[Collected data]
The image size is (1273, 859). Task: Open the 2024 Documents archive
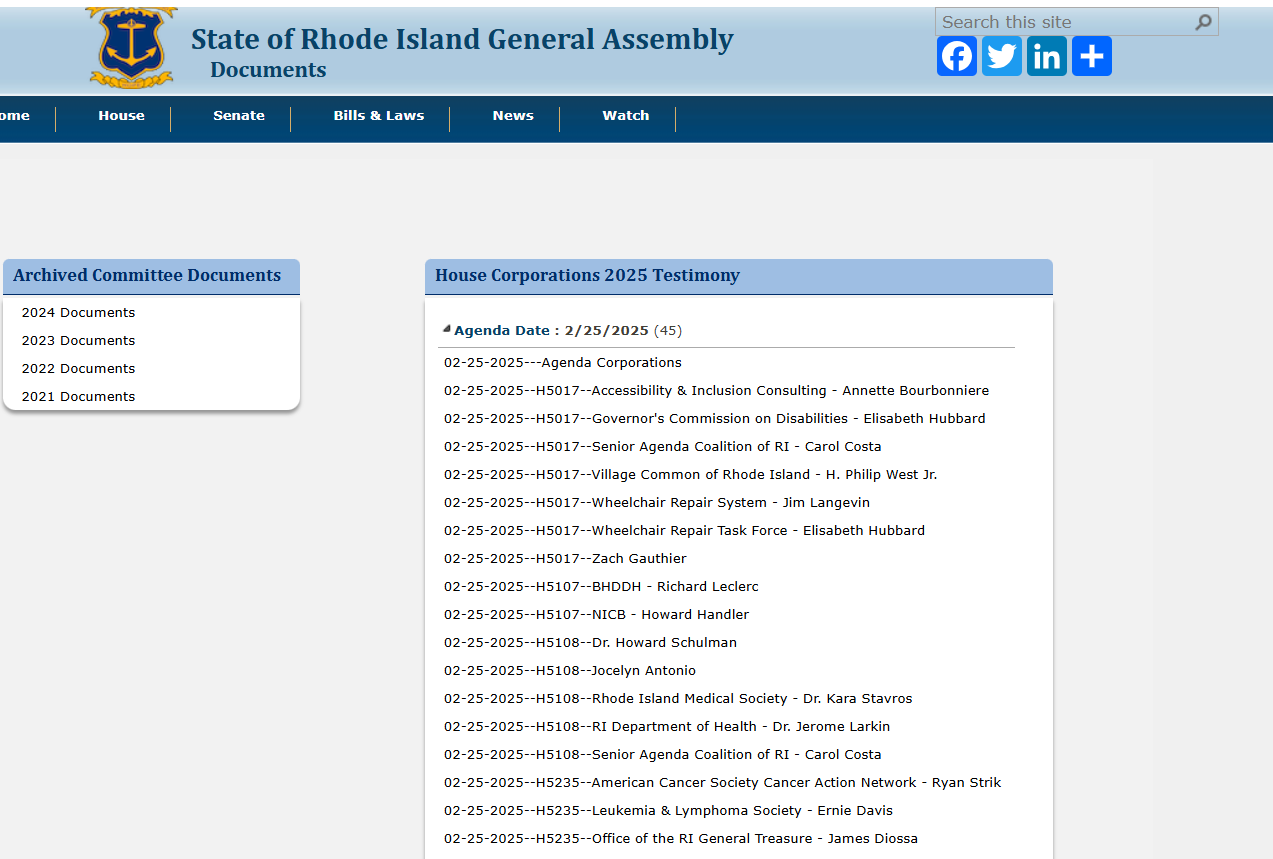click(x=77, y=312)
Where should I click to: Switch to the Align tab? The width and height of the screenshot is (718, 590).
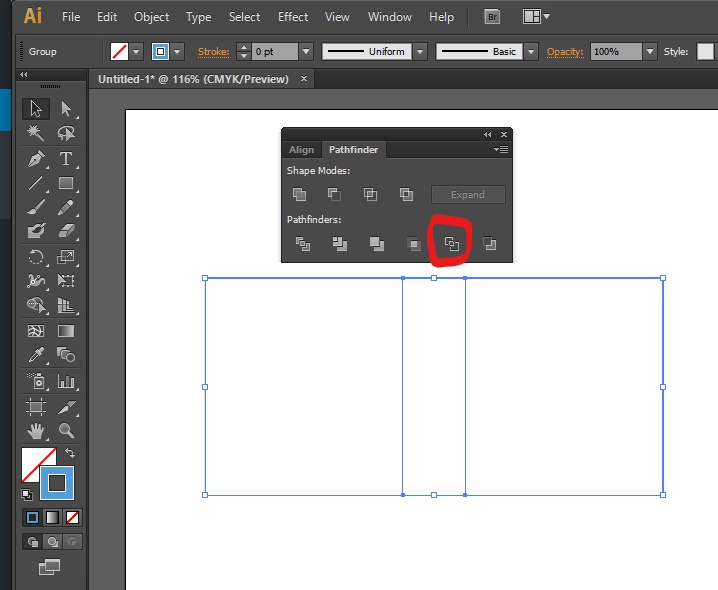tap(301, 150)
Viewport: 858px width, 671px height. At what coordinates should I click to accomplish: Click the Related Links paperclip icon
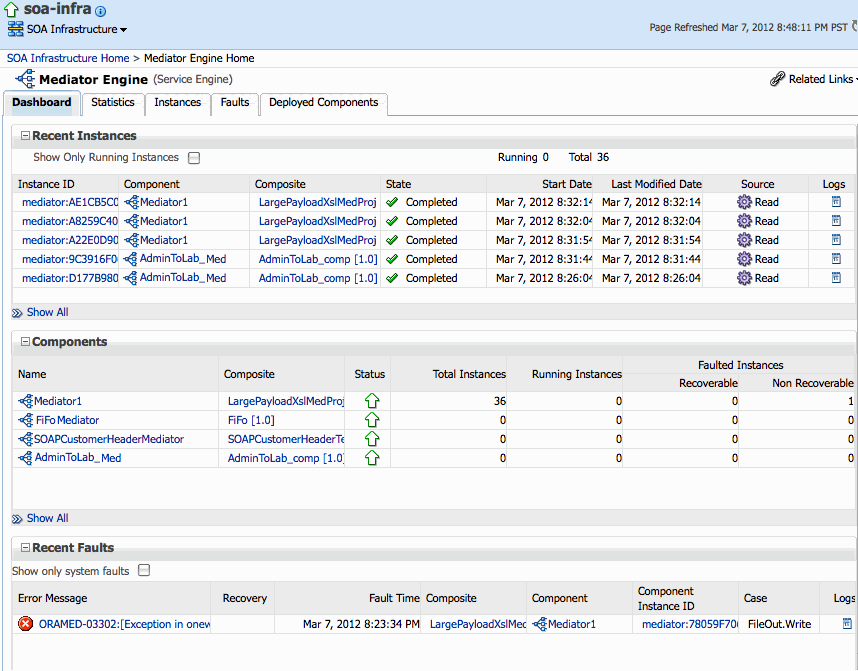tap(776, 76)
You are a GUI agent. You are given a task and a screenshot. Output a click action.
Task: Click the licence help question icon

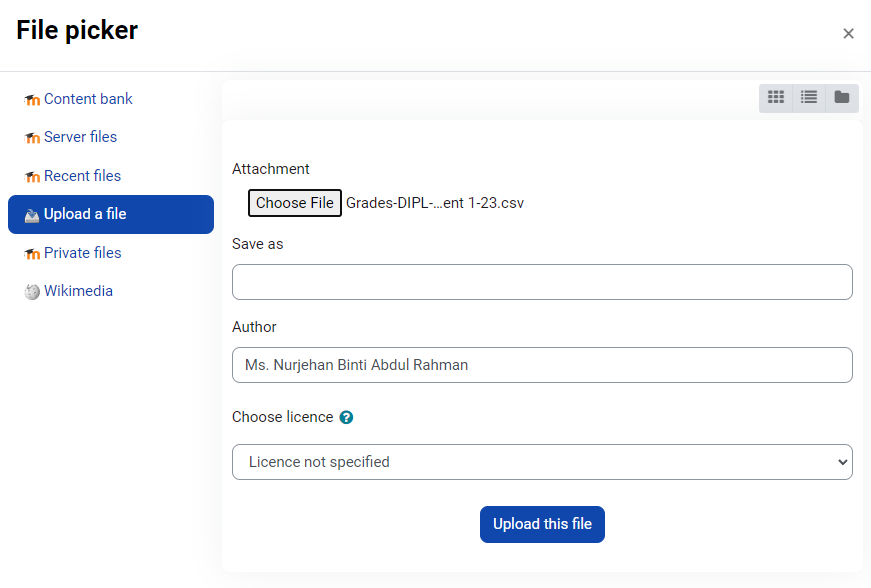pos(346,418)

▸ Goal of the exercise: Any pictures above are to be left out. Retype the rest of the records exactly.

▸ Written solution:
The image size is (1273, 859). Task: Open the 2024 Documents archive
click(x=77, y=312)
Where should I click to: Switch to the Align tab? The width and height of the screenshot is (718, 590).
tap(301, 150)
Viewport: 858px width, 671px height. At what coordinates should I click to accomplish: Click the Related Links paperclip icon
tap(776, 76)
You are a GUI agent. You are given a task and a screenshot. Output a click action.
Task: Click the licence help question icon

pos(346,418)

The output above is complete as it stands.